AIを試した組織が活用を広げられない理由
AIを試すことと実際の業務に定着させることは違います。トウモロコシ種子普及の研究とジェフリー・ムーアのキャズム理論を通じて、次のユーザーが求める根拠を見ていきます。
社会AIを試すことと業務に定着させること
AIを一度使ってみることと、毎日の業務を任せることは別の判断です。試すときは回答がどれだけもっともらしいかを見ればよいのですが、実際の業務では誰が誤りを確認し、コストがどれだけかかるのかまで検討しなければなりません。
この違いを考えるうえで参考になる研究があります。1940年代にアメリカ・アイオワ州の農家が新しいトウモロコシ品種を受け入れていく過程を調べた研究と、技術製品が初期顧客を超えて広がっていく過程を扱ったキャズム理論です。

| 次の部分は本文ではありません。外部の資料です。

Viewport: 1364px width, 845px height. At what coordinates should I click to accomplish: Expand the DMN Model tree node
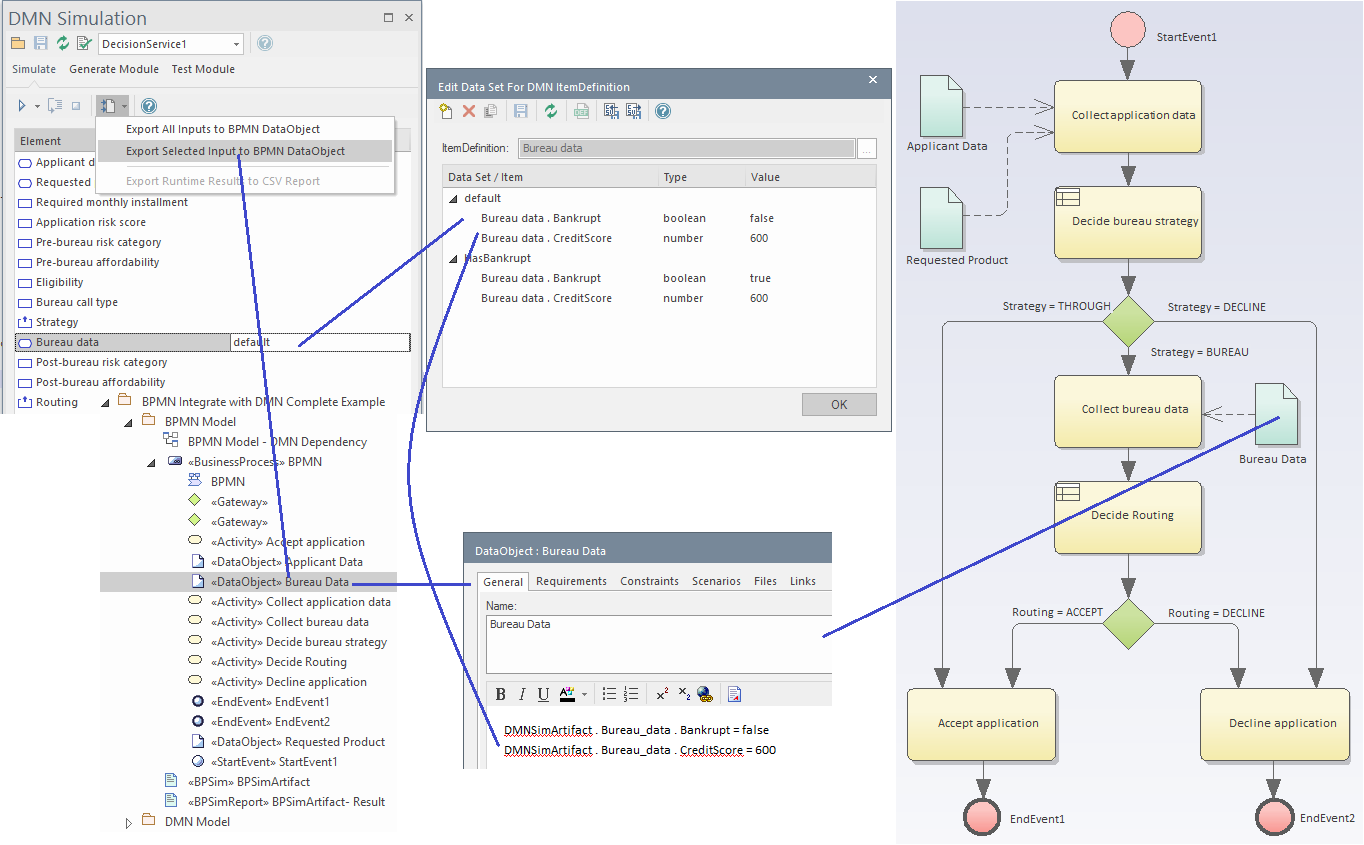coord(129,821)
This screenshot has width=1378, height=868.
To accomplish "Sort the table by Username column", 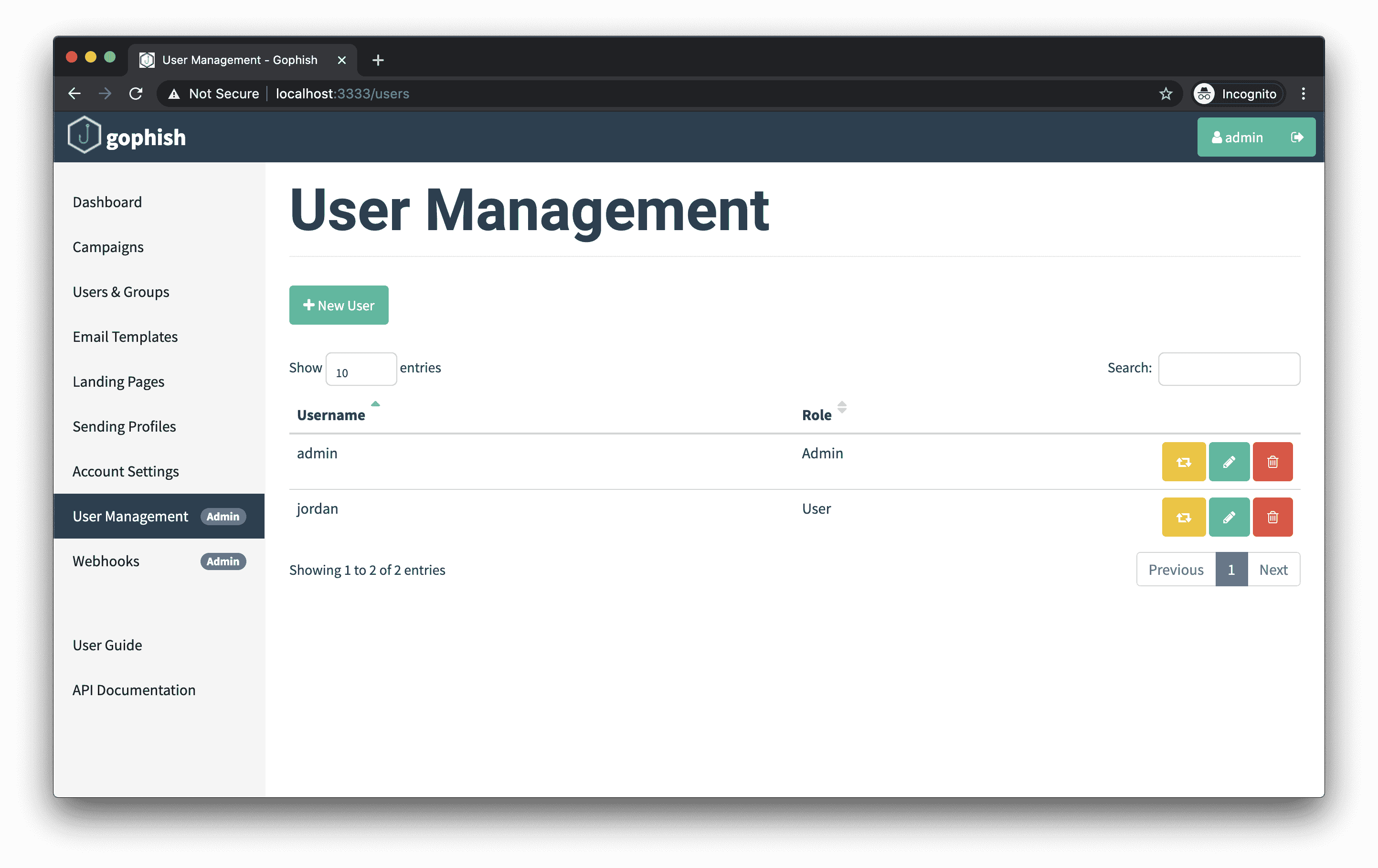I will pyautogui.click(x=331, y=415).
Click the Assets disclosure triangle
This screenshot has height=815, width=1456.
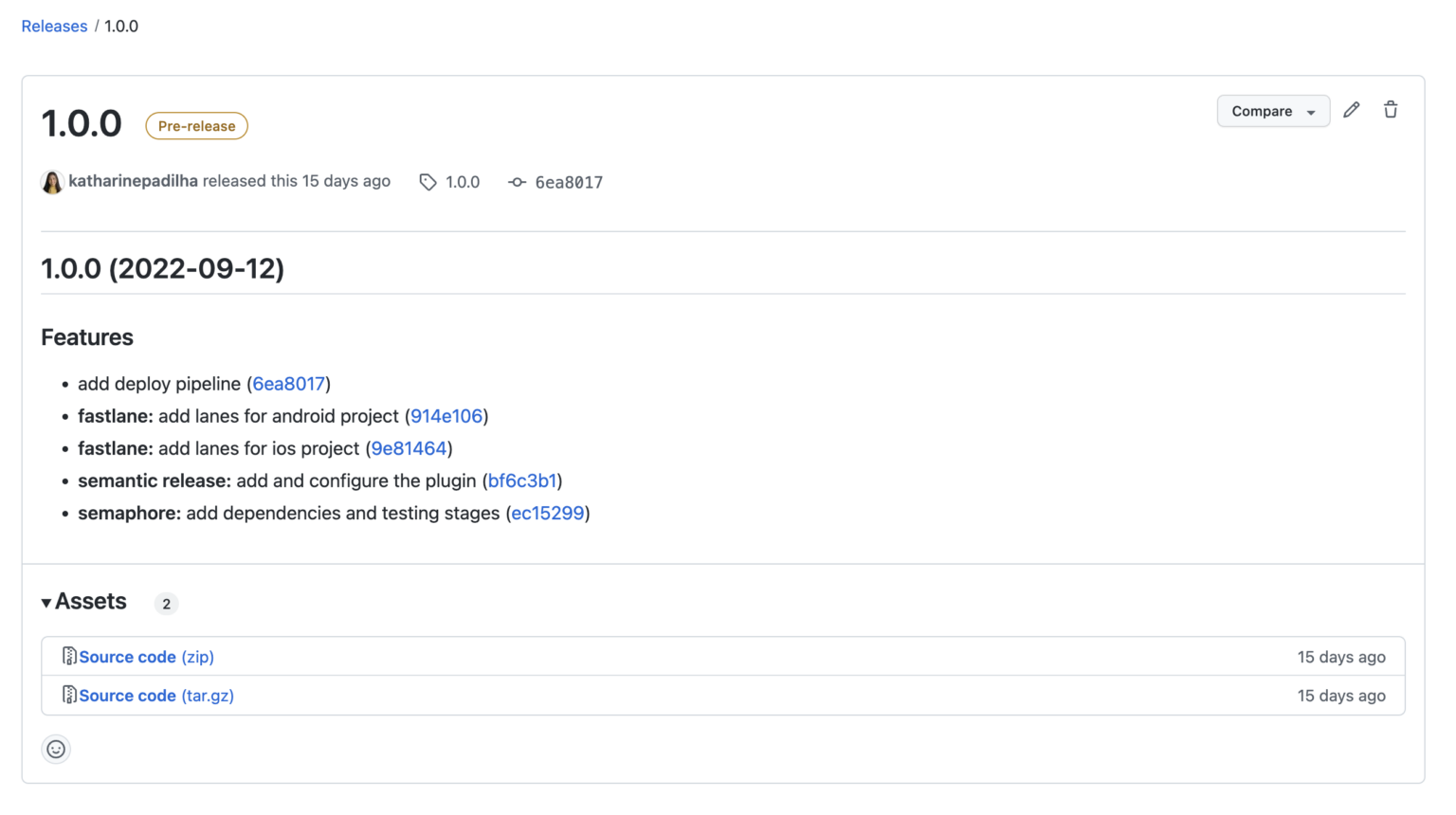(45, 601)
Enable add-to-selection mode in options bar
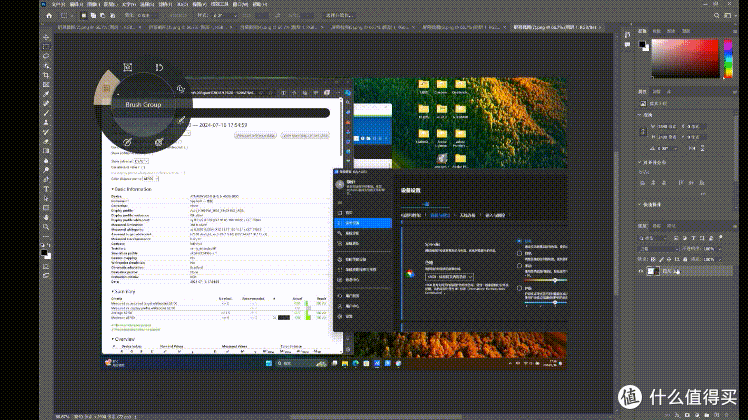This screenshot has width=748, height=420. point(93,15)
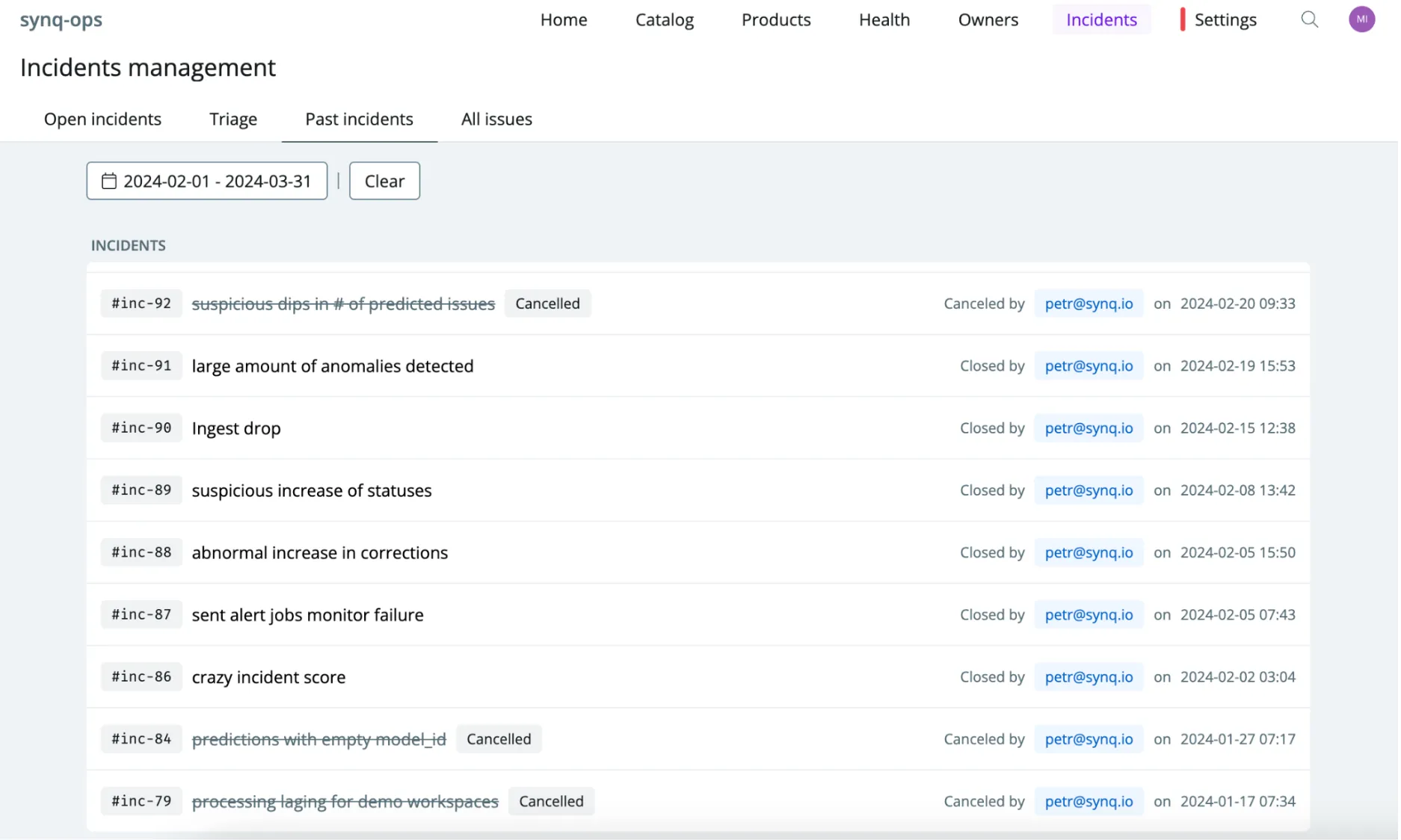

まずAI調査で何が問われたのかを見てみましょう。マッキンゼーの2025年調査では、回答者の88%が所属組織が少なくとも1つの業務でAIを定期的に使っていると答えました。 組織レベルでAI活用の拡大を始めたという回答は約3分の1でした。マッキンゼー調査
デロイトの2026年調査では、回答者の25%が所属組織のAI実験のうち40%以上を実際の運用に移したと答えました。ここでの40%は企業の割合ではなく、各組織で運用に移したプロジェクトの割合です。PwCの2026年CEO調査では、56%が直近12ヶ月間でAIによる売上増加とコスト削減の両方を経験していないと答えました。業務スピードや従業員満足度まで含めて何の効果もなかったという意味ではありません。デロイト調査、PwC調査
それぞれ異なる対象に異なる質問をした調査なので、数字を単純に引き算してAIの失敗率を算出することはできません。ただし、導入の有無と活用範囲、財務成果を別々に確認すべきだという点は示しています。私はこのうち活用を広げる問題を、ジェフリー・ムーアの『Crossing the Chasm』と結びつけて考えてみたいと思います。
農家はどのような根拠で種子を変えたのか
キャズム(chasm)とは、初期顧客の支持を得た技術製品が、より広い顧客層へ拡散する際に困難を抱える区間を指します。その背景には、新しい技術が人々の間に広がっていく過程を研究したイノベーション普及理論があります。
1941年、アイオワ州立大学の社会学者**ブライス・ライアン(Bryce Ryan)と大学院生ニール・グロス(Neal C. Gross)**は、2つの農村地域で交雑トウモロコシ種子の普及過程を調査しました。当時、農家は収穫量と栽培性能が改善された新しい種子に触れていましたが、導入の時期はまちまちでした。
ロジャースがまとめた研究過程によると、グロスは農家345人を面談し、研究の条件に合う259人の回答を分析しました。このうち257人が1928年から1941年の間に新しい種子を採用しました。種子を最初に知ったきっかけとしては販売員が、導入を決心する際に影響を与えたきっかけとしては近隣の農家がよく挙げられました。新しい種子の利点を聞くことと、自分の畑に植えると決めることの間には、他人の経験が介在していたわけです。

キャズム理論の概念図です。アイオワの農家の実際の調査数値を描いたグラフではありません。
1943年に発表されたこの論文1は、以後のイノベーション普及研究の重要な出発点になりました。**エベレット・ロジャース(Everett Rogers)**は関連する研究を総合し、1962年に『Diffusion of Innovations(イノベーションの普及)』を出版しました。ロジャースは、新しいものを相対的にいつ受け入れるかによって、採用者を5つの集団に分けました。
- 革新者(Innovators)、2.5%: 新しい技術を最も早く試す集団です。
- 初期採用者(Early Adopters)、13.5%: 比較的早い時期に受け入れ、周囲の人の判断にも影響を与える集団です。
- 前期多数派(Early Majority)、34%: 平均より早い時期に導入しますが、他のユーザーの経験を慎重に検討する集団です。
- 後期多数派(Late Majority)、34%: 周囲に広く普及し、導入の不確実性が減った後に受け入れる集団です。
- 遅滞者(Laggards)、16%: その技術を最も遅く導入する集団です。
この比率は、導入時期を正規分布に従って区分した理論上の分類です。すべての市場で同じ比率になるわけではなく、また一人の人がすべての技術について同じ集団に属するわけでもありません。時間の経過とともに累積採用者数を描くと、多くの場合S字カーブが現れます。上図のように時期ごとの採用者を分けた釣鐘型の曲線とは縦軸が異なります。
このモデルを技術製品のマーケティングに適用したムーアは、特に初期採用者と前期多数派の違いに注目しました。最初に購入した顧客が気に入った理由だけでは、次の顧客を説得するのは難しいというのです。